When we start to believe that there are individuals unworthy of life because we cannot understand the depths of their personal existence, where do we draw the line? If we cannot relate- if there is no Rosetta stone; if we cannot reach the person on the other side - does their existence become less meaningful for lack of a parallel? If these ideas prevail, I weep for the fate of our world. We must remember to love everyone indiscriminately - even those whose perspectives we cannot comprehend. If we don't love each other, we will all be swept away.


  1. Just found this post and I believe it is well-spoken to the needs and value of the disabled. I have a 26 year old totally disabled kid I care for at home. The particular commenter referenced is outrageous and devalues all disabled young people. I requested and apology to our disability community but was blown off. Both Warren and Singer view people as commodities that have relative values...It's an immoral position.
    I copied this from the commenter's public facebook page to give you more insight.

    " I agree with you that there can be very slippery slopes as far as measuring intelligence levels in qualifying someone as a person or affording them the rights that come along with personhood. I don't mean to imply that people with disabilities are not persons (I'm not even making that judgement about Amelia, it seems that she has the ability to communicate needs, which implies that she is aware of them). I don't think it's as simple as saying "we're all people," though. What do you mean by that? Anyone who is a homo sapien? DNA?

    I think there is a distinct difference between someone in a persistent vegetative state/who is is brain dead and someone who is not, just as there is a difference between like a human embryo and a "developed" human being."

    My son was in a persistent vegetative state...I guess he has no redeemable value. God save us, I thought we were more evolved as a species.

  2. Phil, thank you for the additional reading. As a society, we have come a long way- but it is sometimes disheartening to see how much farther we still need to go. Of course we're all people- what an outrageous thing for that commenter to say. Someone in a persistent vegetative state is still someone- we don't start calling that person a 'something' when they lose consciousness, do we? We don't know what their dream world holds - maybe it's a life more beautiful than any of us can image. To end that life is to end that existence... Who in this world can make such an assumption?

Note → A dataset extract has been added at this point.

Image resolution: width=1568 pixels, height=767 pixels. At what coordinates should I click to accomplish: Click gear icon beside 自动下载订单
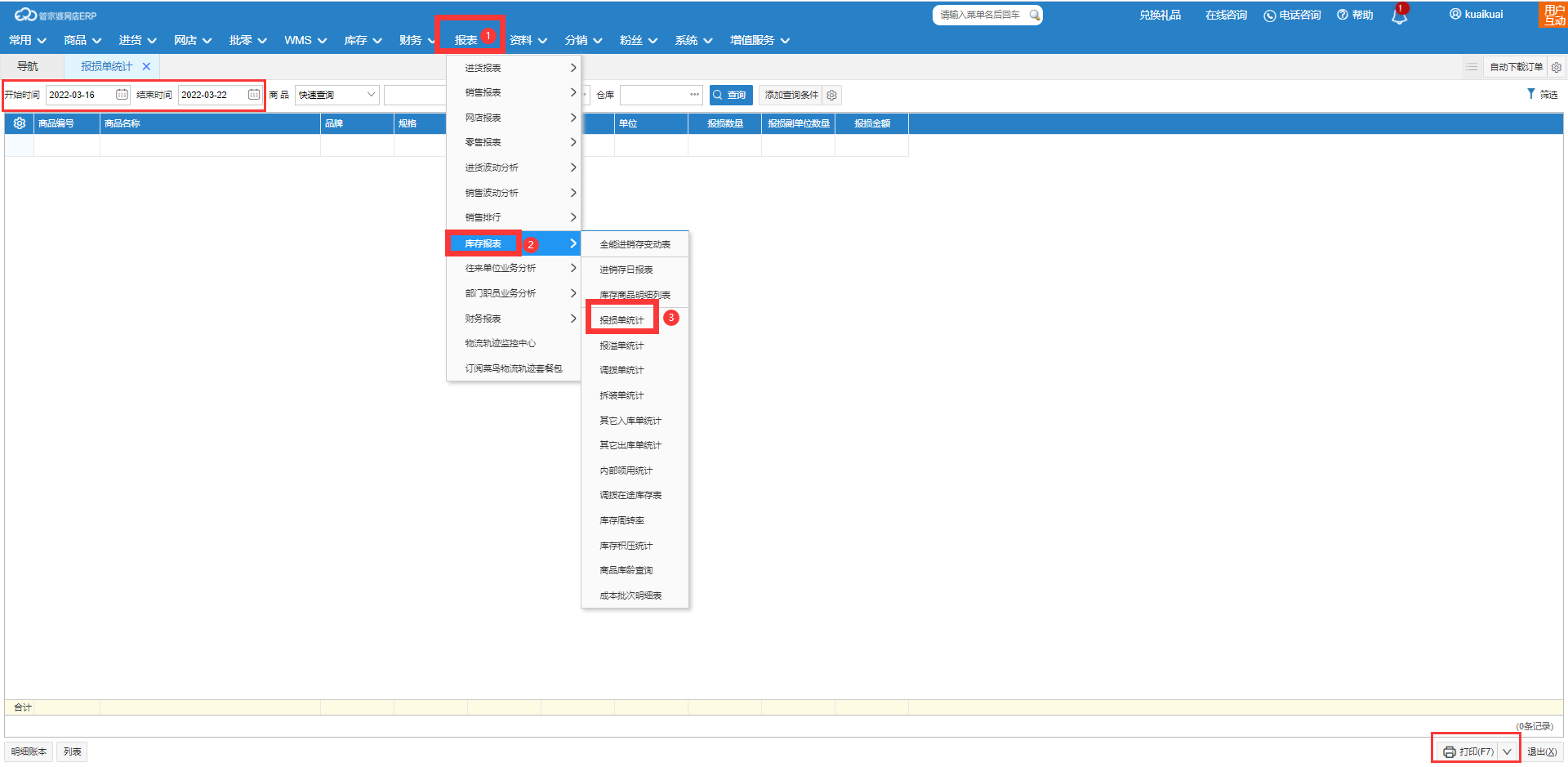coord(1556,67)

  3. Very well said, Helena! The quote from the commenter's Facebook page is very telling. And I, on the contrary, don't think that there is a difference, let alone a distinct difference, between someone in a persistent vegetative state and someone who is not when it comes to humanity and personhood. But then again, I don't subscribe to the ideas of Singer and Warren, and I don't think that just because someone has an advanced degree in philosophy, s/he also has the authority to deciding who gets to be a person and who is not.

    1. I couldn't agree with you more. It's an outrageously arrogant assumption.